■ Quoted passage ■

** START **

This is the complete opposite of the Japanese national character.
The Japanese can be expressed by five characters: “sincerity, giving, harmony, public spirit, and purity.”
China’s history is long.
Rounding it off, it claims to have 5,000 years.
As historical records, there are enormous numbers of books, the most famous being the Complete Library of the Four Treasuries.
The Complete Library of the Four Treasuries is said to have comprehensively collected Chinese classics by imperial order of Emperor Qianlong of the Qing dynasty, but it merely adopted only well-preserved good editions and, like an encyclopedia, had most of the classics copied cleanly and recorded again.
The complete collection consists of 78,731 volumes in all, and even the General Catalogue and Abstracts alone, which combines the overall catalogue and explanatory notes, amounts to 200 volumes.
Viewed from the standpoint of number and quantity, it may serve as a symbol of Chinese civilization, but how should it be evaluated from the standpoint of quality?
Chinese learning has roughly only four fields: “classics,” “history,” “masters,” meaning the various schools of thought, and “collections,” meaning poetry and literary works.
In today’s terms, it has only the humanities, and no social sciences or natural sciences.
As for “philosophy,” it is even doubtful whether it exists.
Even when viewed from the field of thought, it is quite biased.
For example, even in the Spring and Autumn and Warring States period, praised as the golden age of Chinese thought and culture, when scholarly and speech activities were said to flourish as “a hundred schools contending” and “a hundred flowers blooming,” the thought of the various schools remained almost entirely within “purpose-method theory.”
In today’s terms, it was extremely secular “how-to” or “know-how” theory.
Unlike India or Greece of the same period, or even earlier periods, there was no philosophy.
In China, a theory of “cognition” emerged only in the Song dynasty, 700 to 1,000 years after the transmission of Buddhism.
At that time, the learning of “principle and vital force” became popular, and what systematized it was Zhu Xi learning, followed by Wang Yangming learning in the Ming period.
This was little more than reinterpreting Confucian classics with stolen Buddhist philosophical terminology, and even social science never reached the level of the Islamic world or the Christian world.
About 1,200 years ago, Kūkai’s The Ten Stages of the Mind According to the Secret Mandala divided the development of the spiritual history of human beings into ten stages.
Confucianism, the mainstream learning of China, is classified, or ranked, as the “second stage of mind,” slightly evolved from animals, while Lao-Zhuang thought, the anti-mainstream thought, is classified as the “third stage of mind.”
Kūkai saw through the fact that Chinese thought and culture were not something to boast of, and that, from the standpoint of human history, they remained close to animals and, as a cultural level, in a state of “barbarism.”
As mentioned above, Japan is a civilization and culture that permits pluralistic values.
There are eight million gods, and beyond that, Christmas and New Year visits to shrines are accepted; in short, anything that is good to accept is accepted and preserved.
However, in Confucianism and in China, everything is unified into one, and diversity is denied.
Its characteristic is to unify and assimilate everything.
Because Japan has polytheistic primitive Shinto, every culture, civilization, and cultural artifact flowed in from all directions without being excluded.
Even so, Confucianism and Sinocentrism did not take root.
The religious faith of the Japanese has never been strong to begin with.
A common example is the number of Christians in Japan.

** END **

■ Exercise instructions ■
Can you pick up the passage on Chinese and Japanese thought after its last sentence and carry it on? The data after this passage on Chinese and Japanese thought has nothing to do with it.

■ Supplied material ■
** START **

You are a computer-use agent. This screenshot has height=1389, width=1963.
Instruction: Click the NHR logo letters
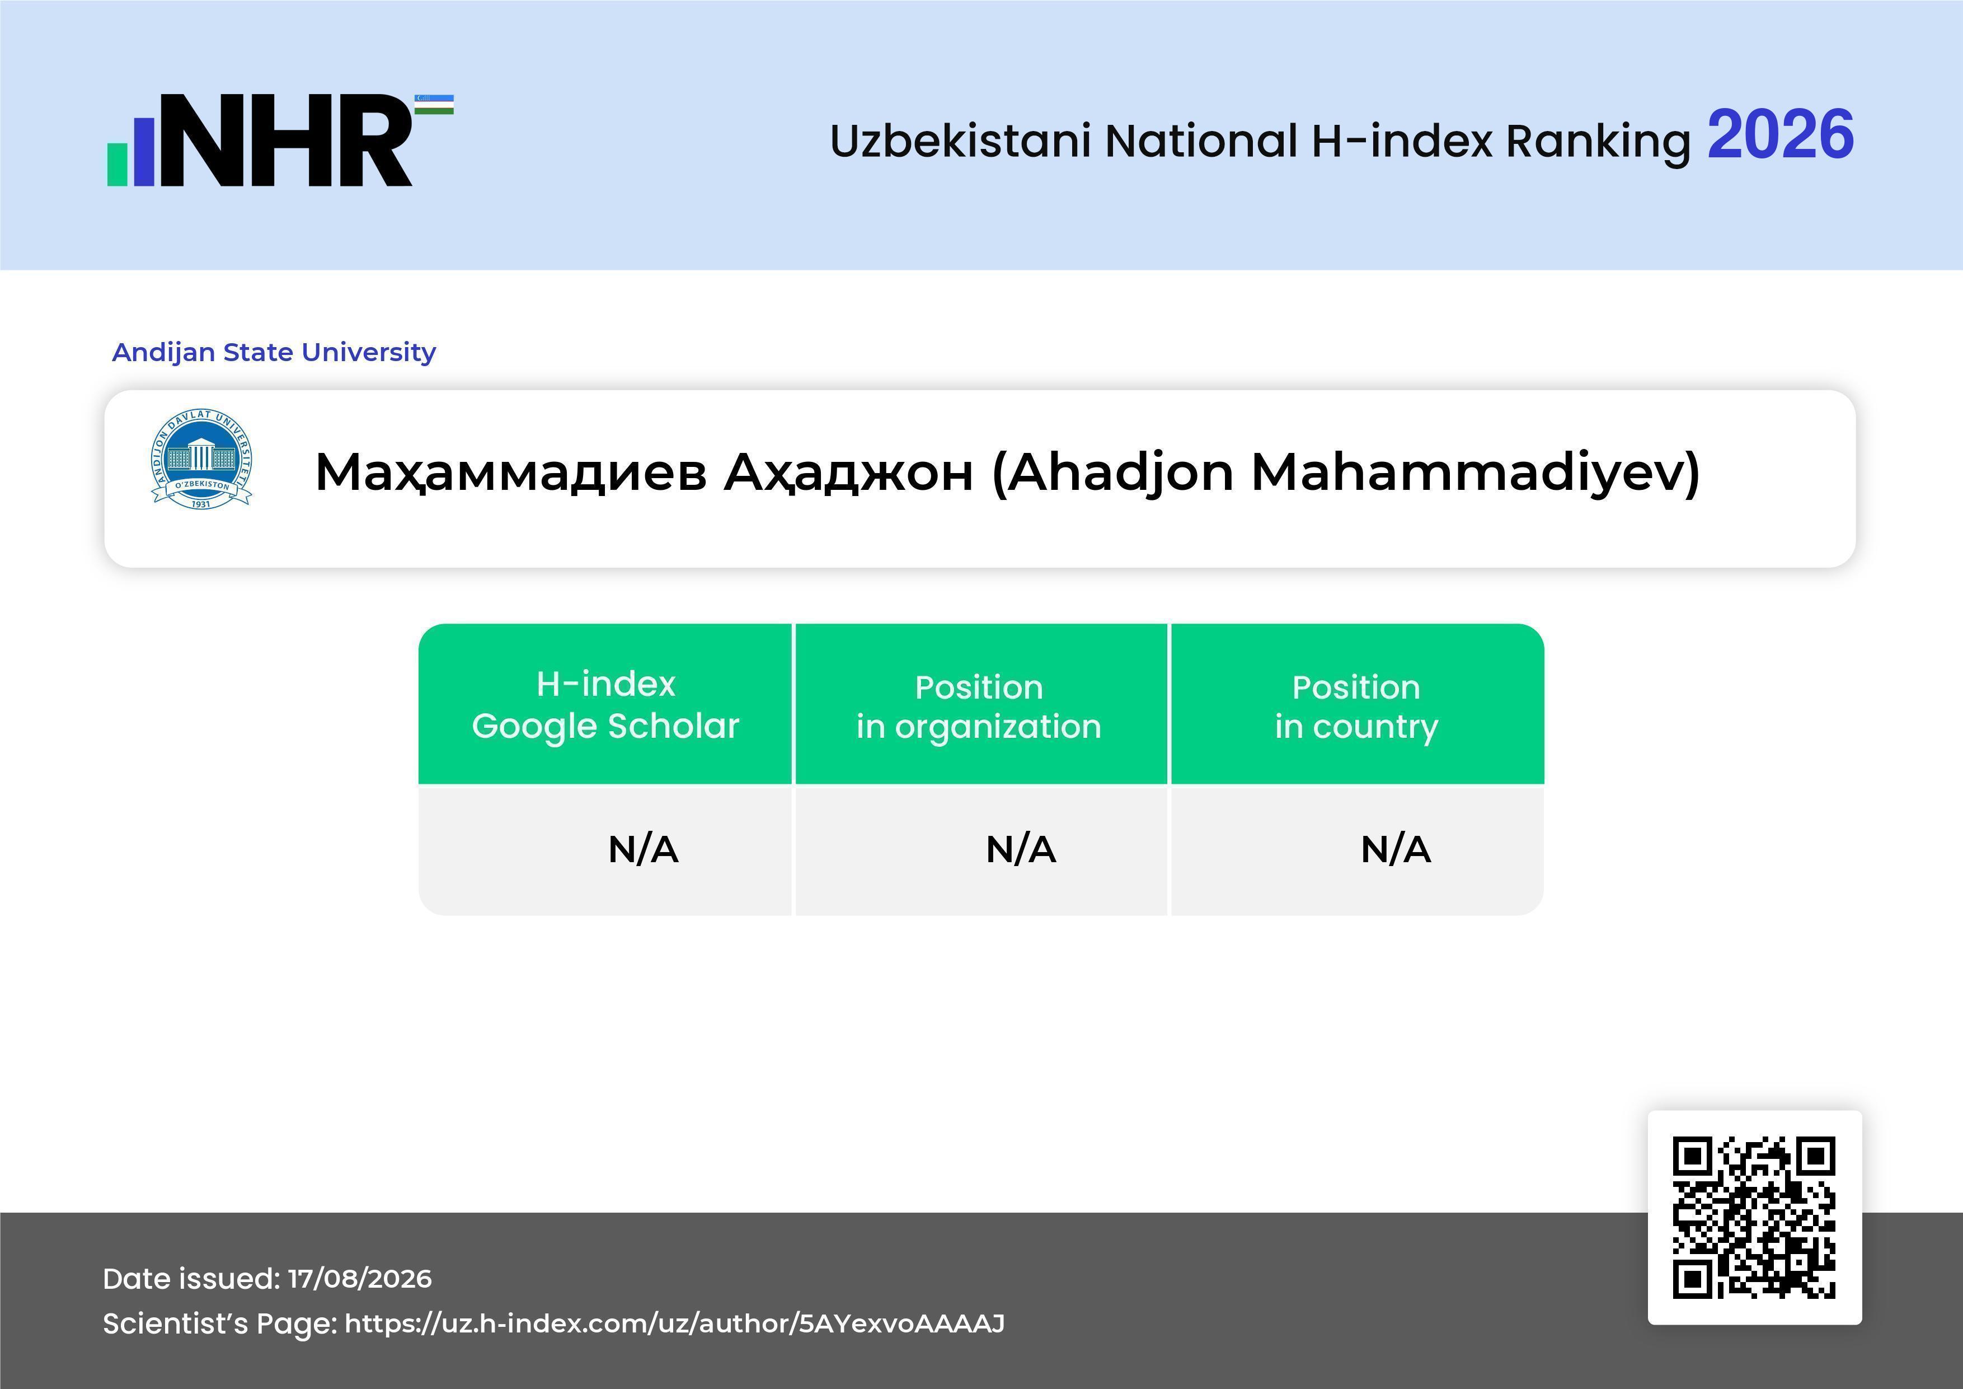287,141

** END **

■ Answer to this task ■
Among the adherents of all religions, Christians number about 1.92 million, according to the Agency for Cultural Affairs’ Religious Yearbook, 2018 edition, making up only 1.1 percent of the total.
On the other hand, according to estimates, the total number of Shinto and Buddhist adherents exceeds about 170 million, according to the same yearbook.
The reason this is larger than the population is that many people are both Shinto adherents and Buddhist adherents.
Because Japan is a polytheistic country, there is no sense of incongruity even if Shichi-Go-San is held at a shrine, a wedding at a church, and a funeral in the Buddhist style.
Also, although it is said that religious faith is weak, when one sees the number of people gathering at shrines and temples for the first shrine visit of the New Year, there is also an argument that in fact religious faith is not weak.
Because of the influence of monotheistic Judaism and the rise of Western Christianity and Middle Eastern Islam, the mainstream view in modern religious studies has been the evolution from polytheism to monotheism.
However, when one looks at the fact that Shinto, born from polytheistic animism, became the basis of Japanese civilization and the foundation of the receptivity of Japanese culture and civilization, Western religious studies cannot avoid revision.
Among the eight million gods and the eighty gods appearing in the Kojiki and Nihon Shoki, there is no omnipotent god.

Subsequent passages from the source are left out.